The supposition that dark skin evolved in the absence of selective pressure was put forward by the probable mutation effect hypothesis. The main factor initiating the development of light skin was seen as a consequence of genetic mutation without an evolutionary selective pressure. The subsequent spread of light skin was thought to be caused by assortive mating and sexual selection contributed to an even lighter pigmentation in females. Doubt has been cast on this hypothesis, as more random patterns of skin coloration would be expected in contrast to the observed structural light skin pigmentation in areas of low UV radiation. The clinal (gradual) distribution of skin pigmentation observable in the Eastern hemisphere, and to a lesser extent in the Western hemisphere, is one of the most significant characteristics of human skin pigmentation. Increasingly lighter skinned populations are distributed across areas with incrementally lower levels of UV radiation.

Genetic associations
Variations in the KITL gene have been positively associated with about 20% of melanin concentration differences between African and non-African populations. One of the alleles of the gene has an 80% occurrence rate in Eurasian populations. The ASIP gene has a 75–80% variation rate among Eurasian populations compared to 20–25% in African populations. Variations in the SLC24A5 gene account for 20–25% of the variation between dark and light skinned populations of Africa, and appear to have arisen as recently as within the last 10,000 years. The Ala111Thr or rs1426654 polymorphism in the coding region of the SLC24A5 gene reaches fixation in Europe, but is found across the globe, particularly among populations in Northern Africa, the Horn of Africa, West Asia, Central Asia and South Asia.

Biochemistry
Melanin is a derivative of the amino acid tyrosine. Eumelanin is the dominant form of melanin found in human skin. Eumelanin protects tissues and DNA from radiation damage by UV light. Melanin is produced in specialized cells called melanocytes, which are found in the lowest level of the epidermis. Melanin is produced inside small membrane-bound packages called melanosomes. Humans with naturally occurring light skin have varied amounts of smaller and sparsely distributed eumelanin and its lighter-coloured relative, pheomelanin. The concentration of pheomelanin varies highly within populations from individual to individual, but it is more commonly found among lightly pigmented Europeans, East Asians, and Native Americans.

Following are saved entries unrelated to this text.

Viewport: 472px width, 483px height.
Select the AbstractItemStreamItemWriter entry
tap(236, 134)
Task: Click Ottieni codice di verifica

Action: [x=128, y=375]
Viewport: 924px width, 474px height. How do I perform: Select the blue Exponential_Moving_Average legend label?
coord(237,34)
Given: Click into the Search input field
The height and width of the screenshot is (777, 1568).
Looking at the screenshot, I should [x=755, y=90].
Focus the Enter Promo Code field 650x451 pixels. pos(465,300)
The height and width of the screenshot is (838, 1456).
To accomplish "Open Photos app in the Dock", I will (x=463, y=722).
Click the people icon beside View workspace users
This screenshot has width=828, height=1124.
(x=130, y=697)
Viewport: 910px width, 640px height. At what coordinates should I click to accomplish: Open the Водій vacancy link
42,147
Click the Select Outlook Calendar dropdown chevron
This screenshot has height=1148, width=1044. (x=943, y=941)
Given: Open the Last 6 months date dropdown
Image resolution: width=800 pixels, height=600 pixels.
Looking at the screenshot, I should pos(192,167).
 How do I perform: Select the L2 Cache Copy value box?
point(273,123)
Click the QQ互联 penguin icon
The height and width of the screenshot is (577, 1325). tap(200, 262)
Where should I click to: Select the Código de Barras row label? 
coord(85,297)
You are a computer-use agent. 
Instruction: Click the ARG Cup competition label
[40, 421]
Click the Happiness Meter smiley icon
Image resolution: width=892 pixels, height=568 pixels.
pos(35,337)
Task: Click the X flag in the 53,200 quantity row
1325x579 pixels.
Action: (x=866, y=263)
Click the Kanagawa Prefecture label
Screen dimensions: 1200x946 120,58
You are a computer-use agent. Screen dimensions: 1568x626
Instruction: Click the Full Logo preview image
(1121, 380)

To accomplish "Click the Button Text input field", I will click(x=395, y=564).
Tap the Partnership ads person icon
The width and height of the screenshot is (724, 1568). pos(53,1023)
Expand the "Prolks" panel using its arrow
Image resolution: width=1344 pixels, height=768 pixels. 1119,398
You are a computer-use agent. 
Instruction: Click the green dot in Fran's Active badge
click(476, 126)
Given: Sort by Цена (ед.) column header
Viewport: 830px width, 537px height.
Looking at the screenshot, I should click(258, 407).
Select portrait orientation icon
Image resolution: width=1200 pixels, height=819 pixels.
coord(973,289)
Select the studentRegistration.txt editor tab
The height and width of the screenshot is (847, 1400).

For the same body region, individuals, independently of skin colour, have the same amount of melanocytes (however variation between different body parts is substantial), but organelles which contain pigments, called melanosomes, are smaller and less numerous in light-skinned humans.

For people with very light skin, the skin gets most of its colour from the bluish-white connective tissue in the dermis and from the haemoglobin associated blood cells circulating in the capillaries of the dermis. The colour associated with the circulating haemoglobin becomes more obvious, especially in the face, when arterioles dilate and become tumefied with blood as a result of prolonged physical exercise or stimulation of the sympathetic nervous system (usually embarrassment or anger). Up to 50% of UVA can penetrate deeply into the dermis in persons with light skin pigmentation with little protective melanin pigment.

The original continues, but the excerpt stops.